Israel sends emergency aid to Cameroon

Israel has sent emergency aid to Cameroon to help it combat the outbreak of avian influenza which has spread swiftly throughout the country, paralyzing the poultry industry, jeopardizing the livelihood of many and causing great harm to the economy.

The Israeli aid was presented in a formal ceremony in Yaoundé on Wednesday.

The outbreak in the West African country was first discovered three months ago. Despite the swift reaction of Cameroon’s government, the epidemic spread rapidly throughout the country, causing grave harm to the country’s economy and jeopardizing the livelihood of many people dependent on the poultry industry.
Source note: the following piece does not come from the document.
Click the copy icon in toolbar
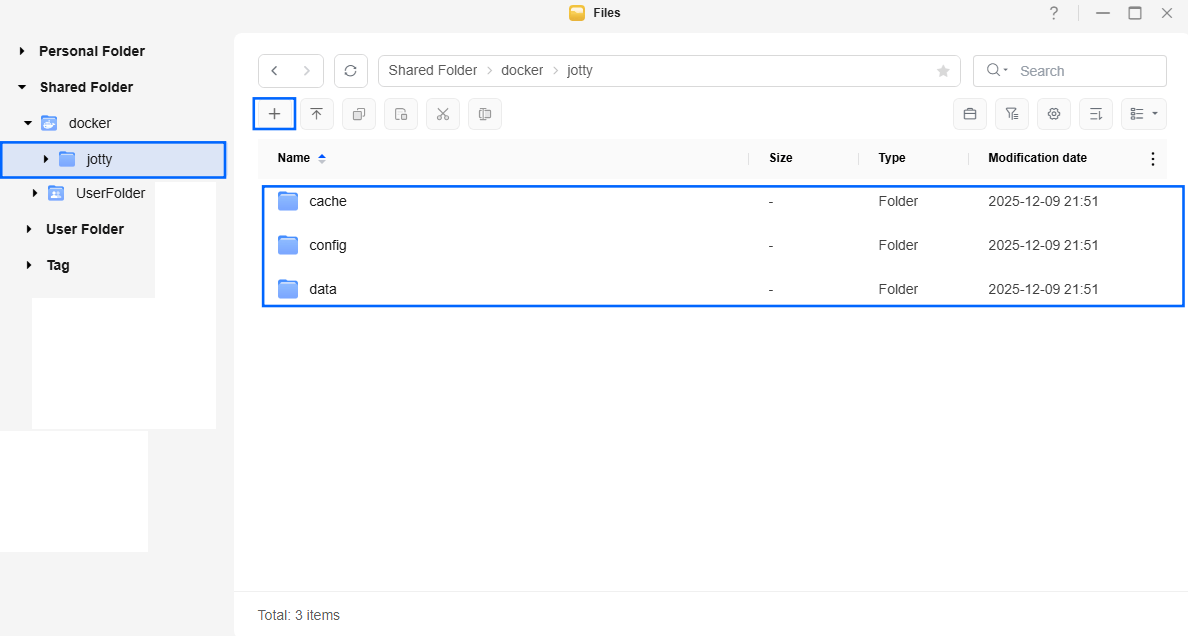Screen dimensions: 1188x636 tap(359, 114)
MASHAV, Israel’s Agency for International Development Cooperation, the body responsible for coordinating the Israel’s official global humanitarian assistance program, together with Israel’s Ministry of Agriculture organized an initial Israeli aid shipment consisting of 200 protective suits.

The protective gear was presented to the government at an official ceremony that took place at the central veterinarian laboratory in Yaoundé in the presence of Dr. Taiga, the Minister of Livestock, Fisheries and Animal Industries, the United Nations’ Food and Agriculture Organization (FAO) representative Mai Moussa Abari and other officials.

Speaking at the ceremony, Israeli Ambassador Ran Gidor stressed that this was preliminary emergency aid, and that once the epidemic is obliterated, Israel will be pleased to provide assistance and guidance in the rehabilitation of the poultry industry in the country.

Israel has a proud history of leading humanitarian, medical and logistical assistance to countries in distress around the world, including, for example, tornado victims in Oklahoma, typhoon refugees of storms in the Philippines and earthquake victims in Haiti and Nepal. The Jewish state was most recently active in sending relief to flood victims in Myanmar.

Along the years, Israel has sent humanitarian relief and assistance to more than 140 countries, saving a great number of lives.